RECORDS FOR THE TASK:
_____

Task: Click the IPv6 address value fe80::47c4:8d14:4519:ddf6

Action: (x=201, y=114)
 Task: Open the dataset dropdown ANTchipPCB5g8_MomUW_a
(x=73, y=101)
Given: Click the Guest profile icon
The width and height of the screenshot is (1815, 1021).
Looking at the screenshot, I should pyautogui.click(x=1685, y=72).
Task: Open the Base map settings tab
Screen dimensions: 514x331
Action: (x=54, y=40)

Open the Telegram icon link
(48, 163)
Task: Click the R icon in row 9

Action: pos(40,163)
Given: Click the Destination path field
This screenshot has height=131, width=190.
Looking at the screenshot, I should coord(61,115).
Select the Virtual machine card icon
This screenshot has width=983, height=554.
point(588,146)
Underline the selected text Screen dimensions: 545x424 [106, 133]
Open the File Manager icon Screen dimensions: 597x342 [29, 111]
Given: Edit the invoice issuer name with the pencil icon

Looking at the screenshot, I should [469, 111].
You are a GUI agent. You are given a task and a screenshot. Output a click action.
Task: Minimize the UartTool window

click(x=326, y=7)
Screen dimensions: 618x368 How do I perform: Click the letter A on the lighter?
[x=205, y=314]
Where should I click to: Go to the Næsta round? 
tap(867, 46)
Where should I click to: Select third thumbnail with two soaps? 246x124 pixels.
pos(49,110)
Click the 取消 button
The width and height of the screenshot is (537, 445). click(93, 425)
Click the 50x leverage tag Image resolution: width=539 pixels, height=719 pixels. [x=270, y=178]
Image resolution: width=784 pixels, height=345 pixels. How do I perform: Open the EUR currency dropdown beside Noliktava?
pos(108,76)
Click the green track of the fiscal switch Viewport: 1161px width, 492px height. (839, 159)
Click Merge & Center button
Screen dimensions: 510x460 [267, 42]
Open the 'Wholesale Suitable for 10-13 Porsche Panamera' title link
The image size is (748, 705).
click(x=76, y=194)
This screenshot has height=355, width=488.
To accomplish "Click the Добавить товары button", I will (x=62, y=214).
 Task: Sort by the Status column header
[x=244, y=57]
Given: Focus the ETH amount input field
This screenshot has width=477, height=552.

_____

TASK TO COMPLETE:
Please rewrite all of the data above, putting "Instruction:" wherever "Task:" appears and keeping everything else the same.

REPLY TO THE TASK:
Instruction: Click the IPv6 address value fe80::47c4:8d14:4519:ddf6

Action: (x=201, y=114)
 Instruction: Open the dataset dropdown ANTchipPCB5g8_MomUW_a
(x=73, y=101)
Given: Click the Guest profile icon
The width and height of the screenshot is (1815, 1021).
Looking at the screenshot, I should pyautogui.click(x=1685, y=72).
Instruction: Open the Base map settings tab
Screen dimensions: 514x331
Action: (x=54, y=40)

Open the Telegram icon link
(48, 163)
Instruction: Click the R icon in row 9

Action: pos(40,163)
Given: Click the Destination path field
This screenshot has height=131, width=190.
Looking at the screenshot, I should coord(61,115).
Select the Virtual machine card icon
This screenshot has width=983, height=554.
point(588,146)
Underline the selected text Screen dimensions: 545x424 [106, 133]
Open the File Manager icon Screen dimensions: 597x342 [29, 111]
Given: Edit the invoice issuer name with the pencil icon

Looking at the screenshot, I should [469, 111].
You are a GUI agent. You are given a task and a screenshot. Output a click action.
Instruction: Minimize the UartTool window

click(x=326, y=7)
Screen dimensions: 618x368 How do I perform: Click the letter A on the lighter?
[x=205, y=314]
Where should I click to: Go to the Næsta round? 
tap(867, 46)
Where should I click to: Select third thumbnail with two soaps? 246x124 pixels.
pos(49,110)
Click the 取消 button
The width and height of the screenshot is (537, 445). click(93, 425)
Click the 50x leverage tag Image resolution: width=539 pixels, height=719 pixels. [x=270, y=178]
Image resolution: width=784 pixels, height=345 pixels. How do I perform: Open the EUR currency dropdown beside Noliktava?
pos(108,76)
Click the green track of the fiscal switch Viewport: 1161px width, 492px height. (839, 159)
Click Merge & Center button
Screen dimensions: 510x460 [267, 42]
Open the 'Wholesale Suitable for 10-13 Porsche Panamera' title link
The image size is (748, 705).
click(x=76, y=194)
This screenshot has height=355, width=488.
To accomplish "Click the Добавить товары button", I will (x=62, y=214).
 Instruction: Sort by the Status column header
[x=244, y=57]
Given: Focus the ETH amount input field
This screenshot has width=477, height=552.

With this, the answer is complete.